Os oito candidatos a prefeito por Bauru estão de acordo com o programa organizado pela Receita Federal em Bauru que defende a participação comunitária no orçamento público. Este foi o retorno dado pelos candidatos à iniciativa local de organizar o orçamento popular. A ação integrou o Programa Nacional de Educação Fiscal.
A organização do programa está na fase de coleta e análise de propostas para a elaboração de um regimento para o orçamento popular, a exemplo do que já foi implementado na cidade de Ribeirão Preto (SP). Segundo o delegado da Receita Federal em Bauru, Celso Pegoraro, coordenador do programa local, naquela cidade uma fatia das receitas já é reservada, todo ano, para a utilização de acordo com as prioridades discutidas e aprovadas pela própria comunidade.

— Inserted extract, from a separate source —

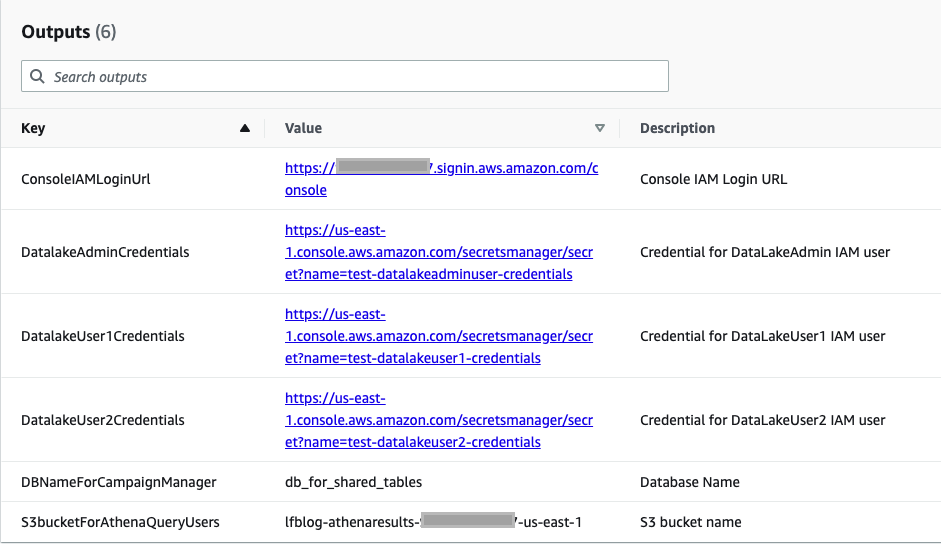
Task: Click the db_for_shared_tables value
Action: pyautogui.click(x=353, y=482)
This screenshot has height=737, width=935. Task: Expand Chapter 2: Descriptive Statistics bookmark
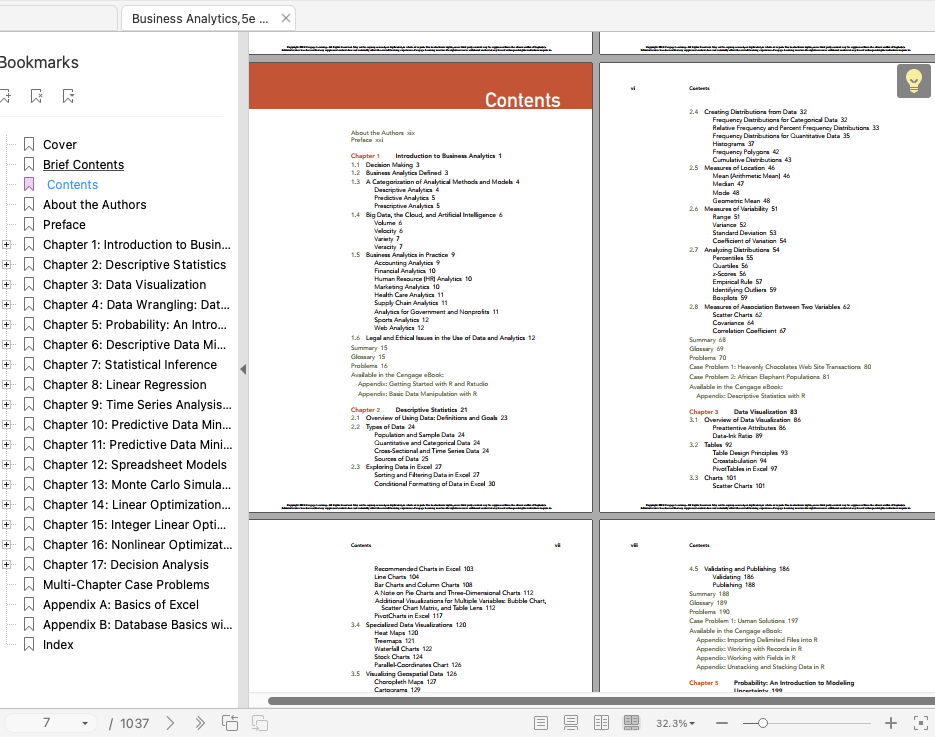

Os candidatos concordam com a proposta. Cada partido ou coligação, entretanto, tem uma visão particular sobre o tema. Clodoaldo Gazzetta (PV) acha que a revolução no desenho institucional do município é a premissa básica para a melhoria e unificação do sistema, com participação efetiva.
Entretanto, Gazzetta defende a ruptura com o atual modelo gerencial, tirando das mãos do prefeito o poder de tomar todas as decisões sobre onde e como devem ser aplicados os recursos. Em seu programa, o candidato do PV defende a criação de conselhos gestores de bairro que terão a missão de decidir como a verba pública deve ser aplicada.

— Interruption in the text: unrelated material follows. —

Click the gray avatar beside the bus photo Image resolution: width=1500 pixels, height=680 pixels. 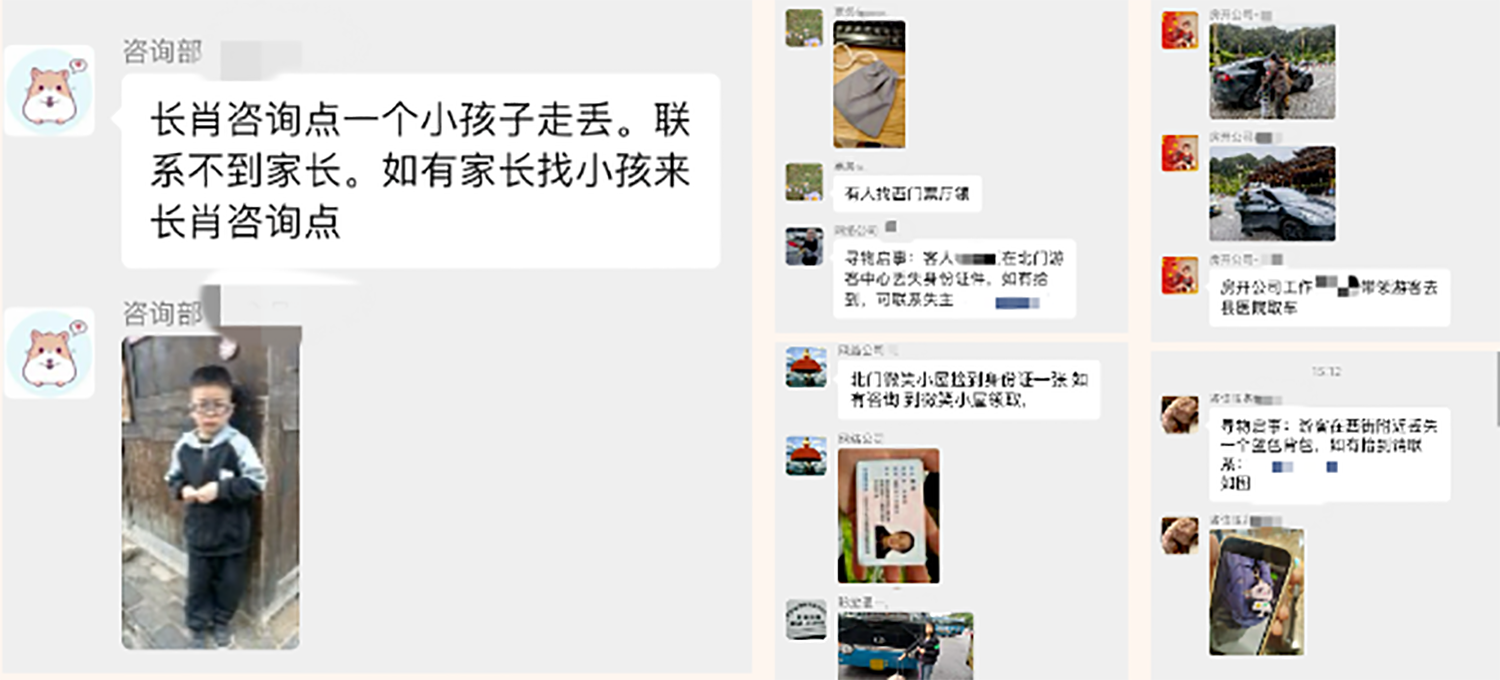(805, 619)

A candidata pelo PCO, Maria Cristina Romão, considera que a população trabalhadora paga os impostos sobre salário, consumo e não desfruta dos benefícios sociais de responsabilidade do Estado. O PCO defende que, ao invés de impostos sobre salário, consumo e pequenas propriedades, haja um único imposto sobre o capital. Entretanto, esse tipo de modificação tributária não pode ser realizada no município, já que a alteração do regime atual depende do Congresso Nacional.
O candidato Antonio Sérgio Marsola (PPS) disse que é favorável à discussão com a comunidade sobre a utilização do dinheiro público. Ele elogiou a iniciativa e disse que a proposta integra seu plano de governo, com a implantação de um sistema de Programa de Participação Popular desde a elaboração do orçamento municipal.
Estela Almagro (PT) lembrou que a iniciativa já é aplicada pelo partido através do Orçamento Participativo, um programa criado por representantes da legenda. Para Estela, o programa é um modelo de deliberação democrática que tem transformado a cena política de cidades e estados governados pelo PT, ao estabelecer novas formas de institucionalidade democrática.
Para Sandro Fernandes (PSTU), só é soberana a nação cujo povo, dentre outros fatores, é parte efetiva do poder e, conseqüentemente, da definição dos destinos da estrutura social. Para o candidato, hoje não ocorre a efetiva participação popular nas questões que dizem respeito à arrecadação e uso dos recursos. Fernandes defende a discussão com a população das proporções e do conteúdo da dívida municipal, estimada em cerca de R$ 160 milhões.
Caio Coube (PSDB) disse que o orçamento popular é um compromisso de sua candidatura. Para ele, a história recente de Bauru exige do próximo prefeito uma postura transparente em relação à aplicação dos recursos públicos arrecadados pelo Município. Ele enfatiza que os recursos são limitados diante da demandas da cidade, o que amplia o esforço conjunto na discussão em torno do uso das verbas.
Luiz Carlos Valle (PSB) opina que a participação consciente e organizada da comunidade é um dos mecanismos mais eficazes e democráticos para a busca da eficiência administrativa. Valle defende a população engajada nos destinos de sua cidade através da discussão sobre a aplicação dos recursos.
Tuga Angerami (PDT) considera fundamental a participação dos segmentos sociais organizados na discussão dos orçamentos. Ele lembra que, quando prefeito, nos anos 80, instituiu os conselhos municipais da Saúde e dos Usuários do Transporte Coletivo para desempenhar essa função. Tuga defende a participação da sociedade organizada na gestão orçamentária como forma de evitar distorções e aumentar a transparência.